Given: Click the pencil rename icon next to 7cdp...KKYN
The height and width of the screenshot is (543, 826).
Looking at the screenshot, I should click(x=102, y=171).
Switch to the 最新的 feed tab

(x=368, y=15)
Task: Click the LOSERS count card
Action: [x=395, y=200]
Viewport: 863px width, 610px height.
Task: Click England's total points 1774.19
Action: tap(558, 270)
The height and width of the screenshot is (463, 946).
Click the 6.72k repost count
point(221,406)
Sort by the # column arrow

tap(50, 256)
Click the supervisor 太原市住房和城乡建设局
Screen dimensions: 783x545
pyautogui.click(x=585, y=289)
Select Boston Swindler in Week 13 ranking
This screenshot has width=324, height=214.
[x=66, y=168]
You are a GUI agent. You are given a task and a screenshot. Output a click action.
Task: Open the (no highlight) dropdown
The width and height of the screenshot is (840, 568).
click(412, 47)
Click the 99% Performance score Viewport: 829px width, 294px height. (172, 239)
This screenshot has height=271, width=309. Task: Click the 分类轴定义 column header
_ _ _
### Assigned task:
Line for line, the material above should be repeated exactly.

### Solution to this problem:
Given: Click the pencil rename icon next to 7cdp...KKYN
The height and width of the screenshot is (543, 826).
Looking at the screenshot, I should click(x=102, y=171).
Switch to the 最新的 feed tab

(x=368, y=15)
Task: Click the LOSERS count card
Action: [x=395, y=200]
Viewport: 863px width, 610px height.
Task: Click England's total points 1774.19
Action: tap(558, 270)
The height and width of the screenshot is (463, 946).
Click the 6.72k repost count
point(221,406)
Sort by the # column arrow

tap(50, 256)
Click the supervisor 太原市住房和城乡建设局
Screen dimensions: 783x545
pyautogui.click(x=585, y=289)
Select Boston Swindler in Week 13 ranking
This screenshot has width=324, height=214.
[x=66, y=168]
You are a GUI agent. You are given a task and a screenshot. Output a click action.
Task: Open the (no highlight) dropdown
The width and height of the screenshot is (840, 568).
click(412, 47)
Click the 99% Performance score Viewport: 829px width, 294px height. (172, 239)
This screenshot has height=271, width=309. Task: Click the 分类轴定义 column header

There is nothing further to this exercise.